I don't understand this part. Is this the probability a given point in parameter space being an optima (min or max)? Is this the probability of a point, given that it is a critical or near-critical point, being an optima?

Instead of hills or valleys, it seems like the common argument is in favor of most critical points in deep neural networks being saddle points, and a fair amount of analysis has gone into what to do about that.

This paper argues that the issue is saddle points https://arxiv.org/pdf/1406.2572.pdf but given how it's been three years and those methods have not been widely adopted, I don't think it's really that much of an issue.

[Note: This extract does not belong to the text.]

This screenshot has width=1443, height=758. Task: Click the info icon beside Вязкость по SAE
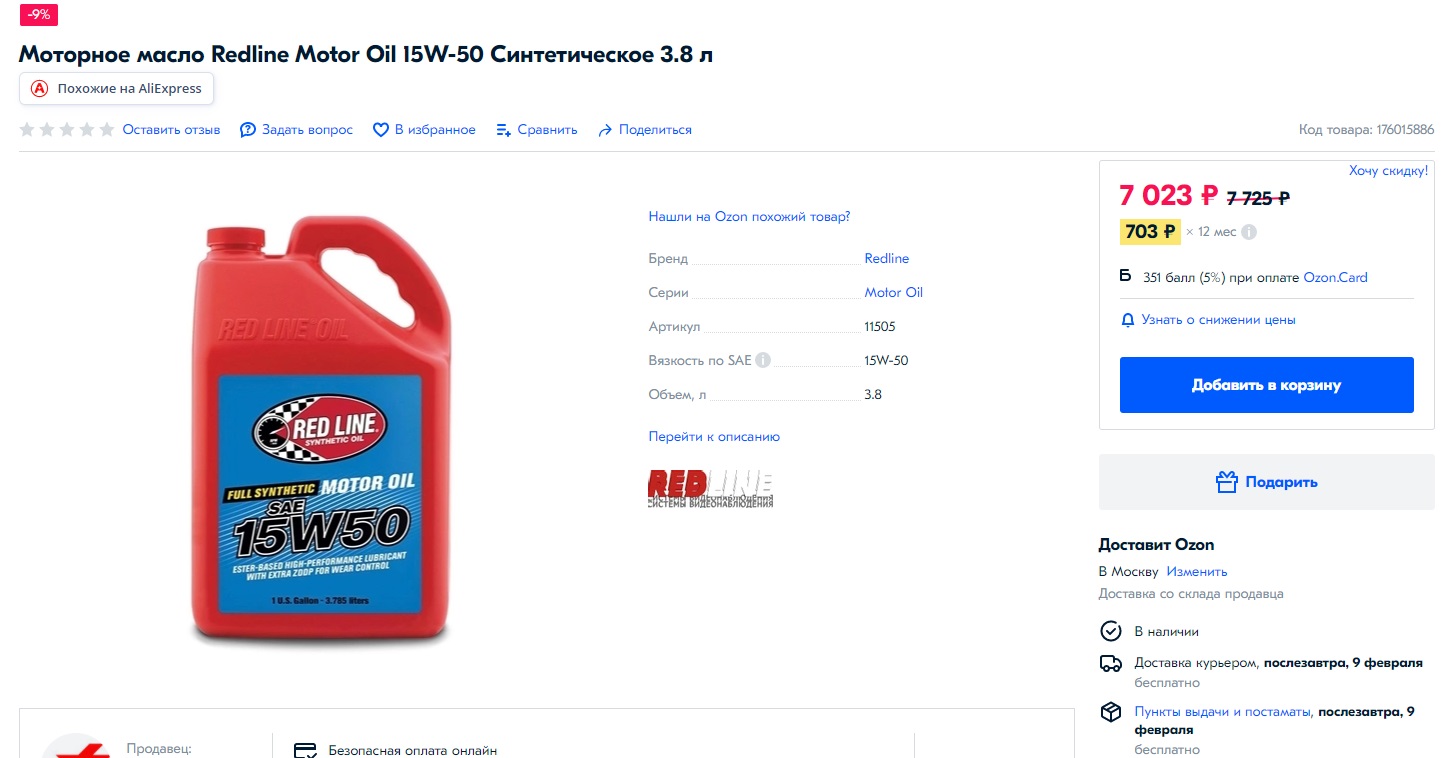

Most of how modern gradient descent is accomplished (e.g. momentum) tends to steamroll over a lot of these problems. Distill has a beautiful set of interactive explanations on how and why momentum affects the gradient descent process here: https://distill.pub/2017/momentum/ I'd highly recommend checking it out.

Additionally, for many deep neural network problems we explicitly don't want the global optima! This usually corresponds to dramatically overfitting the training distribution/dataset.

For what it's worth I found the "re-implement backprop" to be extremely useful in developing a gears-level model of what was going on under the hood.

Andre Karpathy's "A Hacker's Guide to Neural Networks" is really good, and I think focuses on getting a good intuitive understanding of what's going on: https://karpathy.github.io/neuralnets/

I've also found Coursera and other MOOCs in the past somewhat watered down, but YMMV.